Want to reinforce the bond you share with your riding mate(s)? Combs suggests these tacks.

BREATHE TOGETHER. “Physically, I would invite people to stand a few feet away at first and feel the energy field of their horse. And through that, to invite the horse over to them by opening their heart—meaning they’re not overthinking or forcing, but connecting simply by surrendering to the moment. Many, many times a horse will walk right over to you. It’s a lot of intention and visualization: connection without words.”

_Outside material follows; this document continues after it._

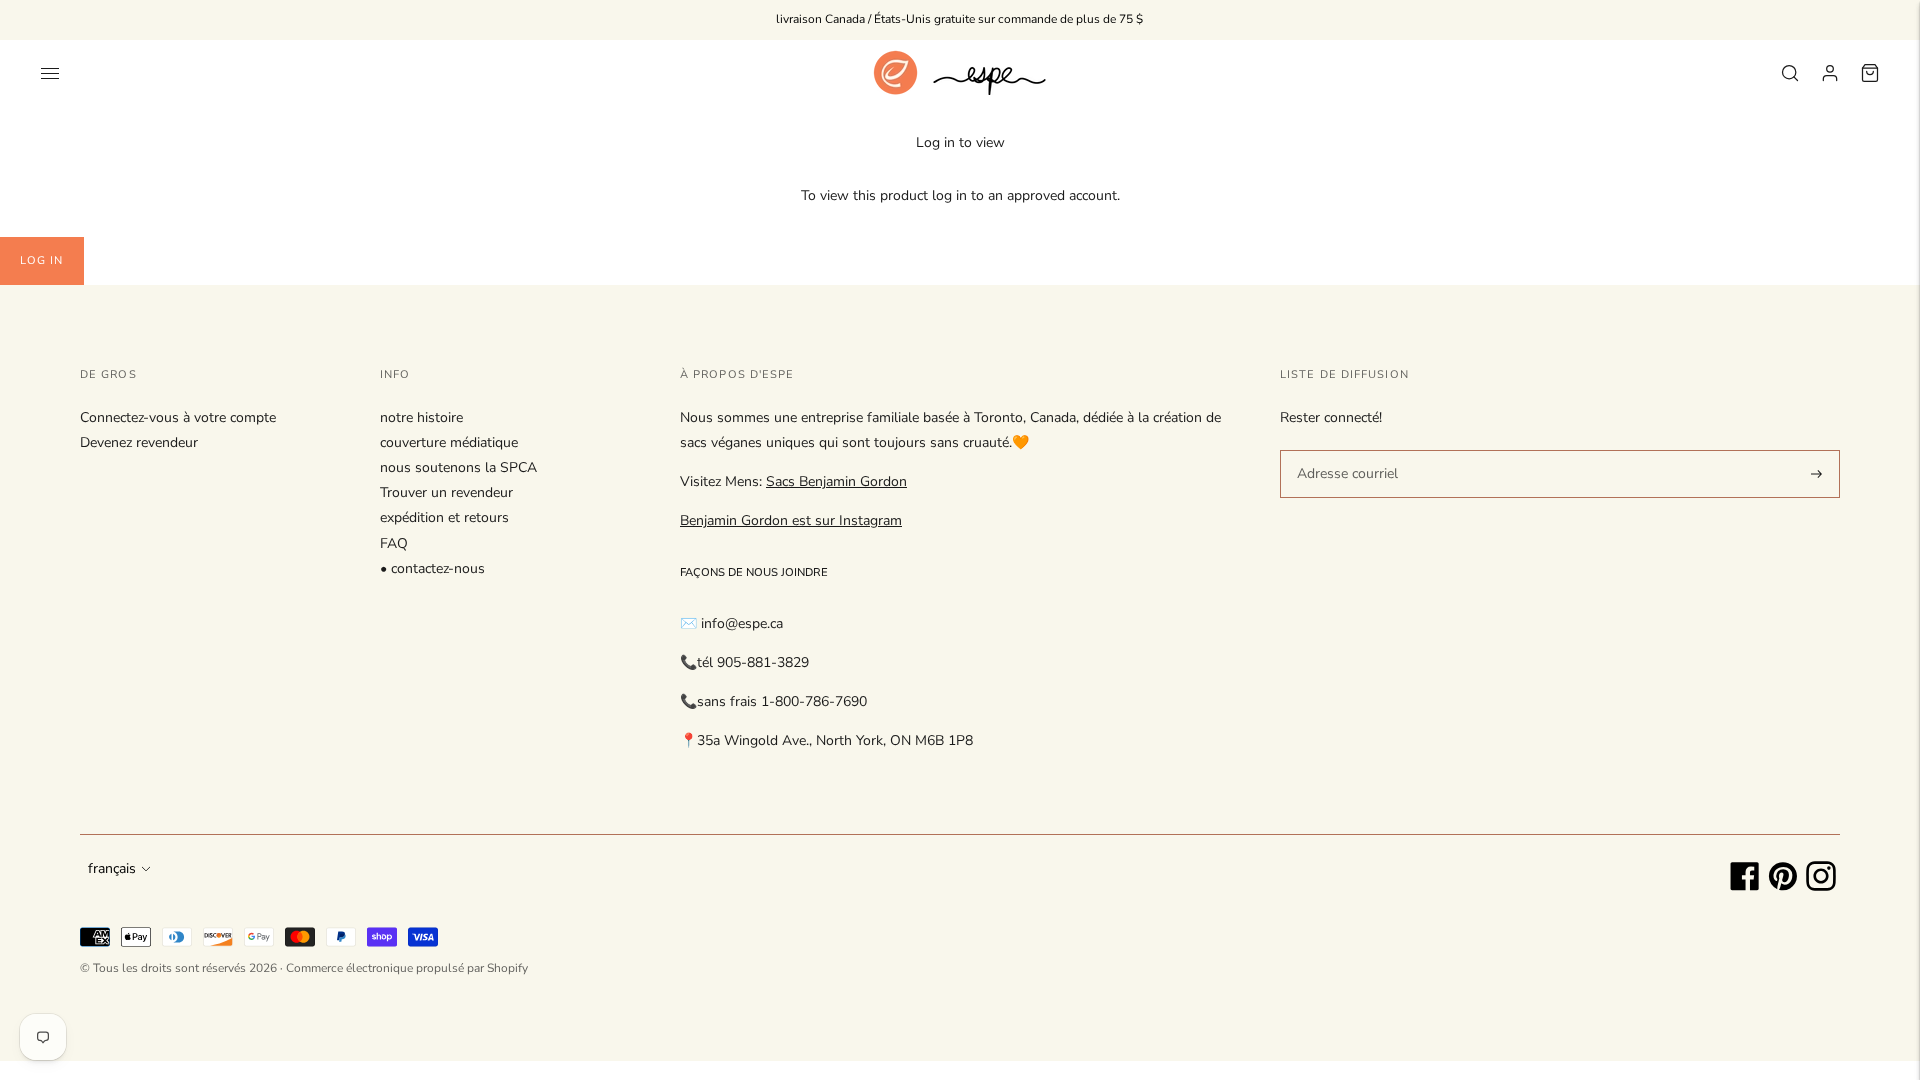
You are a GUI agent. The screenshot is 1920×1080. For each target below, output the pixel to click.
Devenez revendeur (139, 442)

COUNTRY STRONG. “I love sitting on my horse bareback. To feel that solid strength of a 1,200-pound intuitive animal beneath your own body is insanely powerful. It’s like being in the presence of somebody you really trust and lean into.”

HEART TO HEART. “Place a hand on your horse’s chest, right behind the girth that goes under the saddle. That’s the horse’s heart area. Close your eyes and take three deep breaths—breathing in the horse’s energy and releasing breath back into the horse. A horse’s heart is nine times the size of ours: it weighs nine pounds; ours weigh one.”

JUST BE. “With horses, you can easily get caught up in ‘doing’ and chores. It’s great to just ‘be’ with them. Put a chair out in your horse pasture, sit and watch them graze the grass. It’s meditative.”

Unbridled Retreats Coaching
Courtesy Unbridled Retreats

Equine therapy and equine gestalt coaching is used to treat everything from PTSD to anxiety and depression. No surprise, then, that Combs, who offers private sessions at her personal ranch for teens and adults with her own two horses, a pony (Bella) and an appendix mare (Detail), found her horses could help assuage stress during the anxiety-ridden coronavirus pandemic. “I have had clients come out and find peace in being able to share and express their grief and fears in a safe, nonjudgmental environment. … Horses don’t judge,” she says. “It’s just honest, direct feedback they’re giving you in any given moment for what’s going on within you. It’s like a mirror.”

One of Combs’s clients had to shutter her massage business after two weeks without clients. “The horse came up behind the woman and wrapped around her, hugging her, to show her love,” Combs recalls.

Even the daily horse-care routine is a blessing in times like these. “I have found solace just going out and being with Bella and Detail,” Combs says. “Mucking out their stalls, brushing them … I took a chair out yesterday and sat in my lawn to just be in their peaceful presence. It’s so helpful to feel the ground beneath our feet, breathe and live in the moment.”